• TRECHO SELECIONADO
Fusão cria segundo maior grupo de telecomunicações no Japão
Do Financial Times
As empresas KDD, DDI e IDO anunciaram ontem uma fusão de 2,7 trilhões de ienes (US$ 26,2 bilhões), que criará a segunda maior companhia do setor de telecomunicações no Japão, com vendas de mais de US$ 32 bilhões. A KDD é a maior operadora de telefonia internacional. A DDI e a IDO são operadoras de telefonia móvel.
A união das três desafiará o domínio da Nippon Telegraph and Telephone (NTT) e da Japan Telecom, líderes no mercado japonês. A fusão integra um plano de reestruturação do setor de telecomunicações no Japão, caracterizado por desregulação, competitividade global e grandes avanços tecnológicos. O anúncio da fusão teve impacto direto nas ações das empresas, que captaram a ansiedade do mercado.
Ontem, as ações da KDD subiram 1,67% e as da DDI, 4,29%. As ações da Toyota, a segunda maior acionista da KDD e proprietária da IDO, que não é cotada em Bolsa de Valores, tiveram alta de 9,04%. A nova empresa, que será chamada DDI Corporation, deverá começar a operar até outubro do próximo ano.
Yusai Okuyama, presidente da DDI, comandará o novo grupo. As três companhias esperam se beneficiar de recursos compartilhados para oferecer serviços abrangentes de telecomunicações que incluirão serviços móveis, domésticos e internacionais.

• DESCRIÇÃO DA TAREFA
Continue a notícia sobre a fusão da KDD, da DDI e da IDO a partir da última frase do trecho acima.

• INFORMAÇÕES FORNECIDAS
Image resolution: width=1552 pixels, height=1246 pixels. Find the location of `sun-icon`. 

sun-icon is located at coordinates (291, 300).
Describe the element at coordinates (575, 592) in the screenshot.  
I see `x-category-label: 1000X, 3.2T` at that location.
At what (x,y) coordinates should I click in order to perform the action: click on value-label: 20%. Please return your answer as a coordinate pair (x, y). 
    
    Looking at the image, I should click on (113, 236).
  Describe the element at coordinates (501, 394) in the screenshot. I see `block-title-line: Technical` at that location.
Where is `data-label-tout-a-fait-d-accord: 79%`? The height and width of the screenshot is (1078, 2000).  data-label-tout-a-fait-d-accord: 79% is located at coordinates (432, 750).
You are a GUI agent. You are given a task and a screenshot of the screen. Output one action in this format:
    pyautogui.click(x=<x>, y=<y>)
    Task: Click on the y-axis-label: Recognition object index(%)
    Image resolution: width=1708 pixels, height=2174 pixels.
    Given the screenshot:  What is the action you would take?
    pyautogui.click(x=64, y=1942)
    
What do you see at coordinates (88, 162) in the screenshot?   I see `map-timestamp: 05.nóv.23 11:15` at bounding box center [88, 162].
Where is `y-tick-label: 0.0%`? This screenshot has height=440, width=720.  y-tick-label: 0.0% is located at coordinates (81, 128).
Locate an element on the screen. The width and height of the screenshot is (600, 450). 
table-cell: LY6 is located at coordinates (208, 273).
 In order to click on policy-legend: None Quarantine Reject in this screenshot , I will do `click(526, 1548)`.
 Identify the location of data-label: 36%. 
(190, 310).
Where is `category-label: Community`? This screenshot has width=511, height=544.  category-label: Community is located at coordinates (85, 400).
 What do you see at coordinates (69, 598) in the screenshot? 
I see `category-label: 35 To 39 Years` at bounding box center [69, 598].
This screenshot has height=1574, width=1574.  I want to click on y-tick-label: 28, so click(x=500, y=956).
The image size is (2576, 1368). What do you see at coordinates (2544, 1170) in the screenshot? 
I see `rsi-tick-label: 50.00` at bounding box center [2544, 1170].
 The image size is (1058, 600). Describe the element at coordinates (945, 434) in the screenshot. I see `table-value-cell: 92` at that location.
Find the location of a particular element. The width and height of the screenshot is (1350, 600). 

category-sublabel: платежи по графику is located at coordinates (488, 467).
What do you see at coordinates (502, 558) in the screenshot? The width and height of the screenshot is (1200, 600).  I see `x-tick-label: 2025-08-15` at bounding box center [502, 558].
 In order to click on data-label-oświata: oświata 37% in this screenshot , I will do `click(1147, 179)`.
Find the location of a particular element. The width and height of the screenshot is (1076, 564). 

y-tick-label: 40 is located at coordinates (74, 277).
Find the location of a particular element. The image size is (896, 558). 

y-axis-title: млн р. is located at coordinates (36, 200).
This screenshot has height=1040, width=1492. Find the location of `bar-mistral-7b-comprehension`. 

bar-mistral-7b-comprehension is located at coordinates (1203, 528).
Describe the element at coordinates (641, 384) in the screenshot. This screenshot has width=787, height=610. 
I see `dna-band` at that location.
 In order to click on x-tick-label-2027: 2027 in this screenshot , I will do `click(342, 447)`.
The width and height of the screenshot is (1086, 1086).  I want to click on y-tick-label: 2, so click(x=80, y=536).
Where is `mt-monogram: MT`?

• RESPOSTA
A KDD controla as redes de fibra ótica e a tecnologia de Internet de que a DDI precisa, enquanto a DDI e a IDO têm o controle das operações de telefonia móvel e de uma base de consumidores de 150 milhões de pessoas. Os termos da fusão obrigam que 92,1 ações da KDD ou 2,9 ações da IDO sejam trocadas por uma ação da DDI. A DDI emitirá novas ações em benefício da Toyota antes da fusão, por meio de alocação a terceiros.
Os grupos anunciaram que esperam registrar lucros da ordem de US$ 389 milhões sobre vendas de US$ 11,2 bilhões da parte das companhias matrizes nos 12 meses que se encerrarão em março de 2001, excluindo-se os lucros da KDD e IDO no primeiro semestre.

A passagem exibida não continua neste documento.